The government also released the NZ Verify app in 2025, which allows users to verify digital IDs issued in Australia and the United States using the ISO standard. The app was aimed at allowing tourism operators such as car rental companies to verify digital driver's licenses of overseas visitors. In May 2026 the government passed legislation to legalise digital driver's licenses.

=== Norway ===
On 1 October 2019, Norway became the first country in Europe to introduce a digital driver's license. A holder of a Norwegian driver's license can request a digital version of their physical driver's license after downloading the app Førerkort from their preferred app marketplace. The applicant must verify their identity with BankID upon logging in on the app for the first time, which will then retrieve information from the national database for driving licenses. After this procedure, the digital driver's license will display the exact same information as on the physical driver's license. The app only allows one phone with a digital driver's license per user.
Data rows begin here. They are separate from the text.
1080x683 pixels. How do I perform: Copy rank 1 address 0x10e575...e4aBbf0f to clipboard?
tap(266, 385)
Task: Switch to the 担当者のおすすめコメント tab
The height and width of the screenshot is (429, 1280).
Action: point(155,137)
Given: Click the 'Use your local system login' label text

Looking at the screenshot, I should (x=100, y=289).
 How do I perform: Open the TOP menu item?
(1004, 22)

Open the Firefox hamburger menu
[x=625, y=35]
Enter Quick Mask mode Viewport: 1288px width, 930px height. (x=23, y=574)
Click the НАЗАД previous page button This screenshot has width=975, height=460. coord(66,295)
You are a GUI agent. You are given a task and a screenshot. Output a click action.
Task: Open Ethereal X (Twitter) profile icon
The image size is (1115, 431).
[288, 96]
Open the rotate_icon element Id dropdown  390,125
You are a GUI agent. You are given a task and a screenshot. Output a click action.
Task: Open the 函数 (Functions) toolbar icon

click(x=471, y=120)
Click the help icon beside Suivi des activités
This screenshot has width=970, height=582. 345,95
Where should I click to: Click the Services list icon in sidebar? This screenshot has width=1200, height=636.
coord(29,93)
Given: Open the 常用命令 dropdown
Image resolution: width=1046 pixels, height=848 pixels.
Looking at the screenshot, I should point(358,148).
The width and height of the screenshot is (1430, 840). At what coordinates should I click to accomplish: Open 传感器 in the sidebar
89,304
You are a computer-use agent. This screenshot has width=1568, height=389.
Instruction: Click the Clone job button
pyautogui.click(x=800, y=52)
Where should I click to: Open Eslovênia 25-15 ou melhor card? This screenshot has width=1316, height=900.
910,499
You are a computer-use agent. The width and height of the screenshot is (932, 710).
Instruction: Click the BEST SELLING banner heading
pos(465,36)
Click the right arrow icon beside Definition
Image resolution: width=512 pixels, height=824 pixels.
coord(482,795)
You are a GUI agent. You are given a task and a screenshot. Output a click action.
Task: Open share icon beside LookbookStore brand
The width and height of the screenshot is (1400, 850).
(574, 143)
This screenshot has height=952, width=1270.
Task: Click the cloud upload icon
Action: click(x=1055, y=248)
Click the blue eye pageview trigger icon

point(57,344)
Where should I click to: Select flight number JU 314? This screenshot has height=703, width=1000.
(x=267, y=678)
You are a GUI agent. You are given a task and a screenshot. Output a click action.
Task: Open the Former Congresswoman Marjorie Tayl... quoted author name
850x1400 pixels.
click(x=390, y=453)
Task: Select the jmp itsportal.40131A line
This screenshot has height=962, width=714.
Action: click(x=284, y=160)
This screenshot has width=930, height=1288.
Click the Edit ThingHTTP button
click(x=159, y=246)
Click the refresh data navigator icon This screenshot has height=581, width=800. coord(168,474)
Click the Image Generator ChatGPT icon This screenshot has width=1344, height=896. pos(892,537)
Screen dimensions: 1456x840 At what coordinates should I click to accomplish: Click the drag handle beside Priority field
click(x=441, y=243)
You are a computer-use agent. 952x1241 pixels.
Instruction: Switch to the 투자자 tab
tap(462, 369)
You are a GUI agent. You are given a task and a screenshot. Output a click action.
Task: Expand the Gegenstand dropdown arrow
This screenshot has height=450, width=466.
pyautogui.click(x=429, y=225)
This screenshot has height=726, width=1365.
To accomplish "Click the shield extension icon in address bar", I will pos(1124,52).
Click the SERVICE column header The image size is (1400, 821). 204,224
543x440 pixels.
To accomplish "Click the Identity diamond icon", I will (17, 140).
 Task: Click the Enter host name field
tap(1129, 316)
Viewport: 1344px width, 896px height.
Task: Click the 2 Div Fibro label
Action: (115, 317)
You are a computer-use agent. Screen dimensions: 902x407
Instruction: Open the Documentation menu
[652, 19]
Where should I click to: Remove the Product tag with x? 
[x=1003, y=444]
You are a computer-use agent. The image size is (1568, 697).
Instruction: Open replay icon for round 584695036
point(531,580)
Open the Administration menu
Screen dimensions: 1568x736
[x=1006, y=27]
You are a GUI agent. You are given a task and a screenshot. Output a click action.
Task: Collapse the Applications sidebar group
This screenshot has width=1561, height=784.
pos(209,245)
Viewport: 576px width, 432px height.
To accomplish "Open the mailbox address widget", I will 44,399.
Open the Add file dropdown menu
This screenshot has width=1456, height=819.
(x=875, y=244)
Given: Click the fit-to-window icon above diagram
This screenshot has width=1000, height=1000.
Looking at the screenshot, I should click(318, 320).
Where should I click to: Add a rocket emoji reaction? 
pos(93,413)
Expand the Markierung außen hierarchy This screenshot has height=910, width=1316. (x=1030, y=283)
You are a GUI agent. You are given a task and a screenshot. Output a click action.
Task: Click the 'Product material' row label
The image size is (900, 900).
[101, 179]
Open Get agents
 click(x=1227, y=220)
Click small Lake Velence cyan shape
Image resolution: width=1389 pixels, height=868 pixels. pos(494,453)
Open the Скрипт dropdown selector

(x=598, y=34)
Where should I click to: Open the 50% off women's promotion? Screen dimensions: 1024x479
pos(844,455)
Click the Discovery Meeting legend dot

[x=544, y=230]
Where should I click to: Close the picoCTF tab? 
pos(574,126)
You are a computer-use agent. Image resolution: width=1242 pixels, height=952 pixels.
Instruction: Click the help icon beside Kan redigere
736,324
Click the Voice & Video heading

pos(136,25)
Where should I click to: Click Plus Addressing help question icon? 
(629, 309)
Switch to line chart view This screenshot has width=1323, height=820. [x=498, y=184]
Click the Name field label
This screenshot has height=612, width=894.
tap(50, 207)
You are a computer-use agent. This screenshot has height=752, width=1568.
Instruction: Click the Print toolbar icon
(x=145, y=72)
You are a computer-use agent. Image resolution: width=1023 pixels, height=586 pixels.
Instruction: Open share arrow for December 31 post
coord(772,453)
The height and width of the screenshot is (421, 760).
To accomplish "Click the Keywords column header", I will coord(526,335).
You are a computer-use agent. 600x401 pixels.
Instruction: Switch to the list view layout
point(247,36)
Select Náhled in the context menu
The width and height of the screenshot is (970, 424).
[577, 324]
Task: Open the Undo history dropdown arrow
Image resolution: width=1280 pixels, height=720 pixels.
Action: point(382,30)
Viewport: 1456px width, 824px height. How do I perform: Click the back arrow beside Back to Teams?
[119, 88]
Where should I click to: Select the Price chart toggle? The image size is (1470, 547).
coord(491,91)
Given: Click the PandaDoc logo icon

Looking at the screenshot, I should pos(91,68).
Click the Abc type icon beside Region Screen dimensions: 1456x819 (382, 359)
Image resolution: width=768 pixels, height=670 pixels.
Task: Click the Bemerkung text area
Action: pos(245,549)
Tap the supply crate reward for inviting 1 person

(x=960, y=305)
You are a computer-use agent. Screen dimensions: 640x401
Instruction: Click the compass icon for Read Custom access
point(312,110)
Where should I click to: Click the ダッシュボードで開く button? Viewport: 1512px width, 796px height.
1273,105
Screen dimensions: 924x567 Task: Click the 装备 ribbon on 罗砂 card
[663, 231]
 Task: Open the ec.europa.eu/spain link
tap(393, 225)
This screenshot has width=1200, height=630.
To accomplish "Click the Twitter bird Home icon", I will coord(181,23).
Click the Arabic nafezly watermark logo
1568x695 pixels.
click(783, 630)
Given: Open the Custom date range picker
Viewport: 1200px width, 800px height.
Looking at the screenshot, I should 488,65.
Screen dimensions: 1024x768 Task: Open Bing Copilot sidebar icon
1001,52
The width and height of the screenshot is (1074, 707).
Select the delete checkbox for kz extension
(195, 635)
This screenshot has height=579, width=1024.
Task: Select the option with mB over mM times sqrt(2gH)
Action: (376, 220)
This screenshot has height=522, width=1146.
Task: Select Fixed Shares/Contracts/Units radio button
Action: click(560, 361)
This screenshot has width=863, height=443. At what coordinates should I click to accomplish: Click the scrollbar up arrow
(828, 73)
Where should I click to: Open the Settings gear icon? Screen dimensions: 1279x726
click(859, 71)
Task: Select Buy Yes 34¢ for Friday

If the holder has recently passed their driving exam or upgraded to a new category, and hence awaiting to receive their physical driving license, the app will display a temporary driving permit. When the physical driver's license has been produced, the app is able to display the holder's digital driver's license, regardless if the holder has received their physical driving license by mail yet or not. If a holder's driver's license has been revoked or suspended, this will information will be displayed in the app as long as the holder has not gotten their driver's license back.

Upon a traffic stop by the police or coming in contact with the Public Roads Administration, the digital driver's license is valid as a proof of identification. Although the driver's license comes with a barcode, which can be scanned by either government authorities, commercial establishments or even private persons to verify the details, it is not considered as a proof of identification in most places. The digital driver's license is not valid outside of Norway.

=== United States ===

==== Louisiana ====
The first mDL that claims compliance with ISO/IEC 18013-5 is Louisiana's, developed in part by Envoc, a software firm in Baton Rouge, whose president claimed that most drivers under 40 won't go back home if they forget their physical laminated license, "but if they forget their phone, they always turn around."

==== Colorado ====
Colorado was the first state to deploy a production version of a digital license, primarily based on QR codes stored in a digital wallet, which it claims is accepted by police officers throughout the state. After going through the standard process at the state Department of Motor Vehicles, volunteers installed the "DigiDL" app on their phones and then downloaded the license. Volunteers tested the digital driver's license in stores, the Colorado Lottery claim center, and an art fair.

===European digital driving licence===

On 21 October 2025, the European Parliament approved the creation of a European digital driving licence, according to the internationally recognized ISO standard (ISO/IEC 18013-5) and compatible with the EU Digital Identity Wallet (EUDI) in accordance with eIDAS 2.0.
This follows the 'Proposal for a Revision of the Directive on Driving Licences' on 1 March 2023.

== Operating system support ==
Smartphone operating systems are adapting to the new standard. For example, Android's JetPack suite comes with specific support for ISO 18013–5 from version API 24. In March 2022, Apple introduced support for mobile IDs conforming to ISO 18013-5 in Apple Wallet, through a proprietary enrollment process which is implemented in partnership with governments. Arizona and Georgia became the first two states to announce that IDs were supported on Apple Wallet, starting with version iOS 15.4. On 23 March 2022, Arizona officially launched their program which includes the first TSA checkpoint to support Apple’s mobile driving licence, Phoenix Sky Harbour Airport.

==Conformance and testing==
Safety organization Fime has a product to help test an app's conformance with the ISO/IEC 18013-5 standard. The Kantara Initiative created a "Privacy & Identity Protection in Mobile Driving License Ecosystems Discussion Group" to issue a report on the need for conformance specifications around identity and privacy.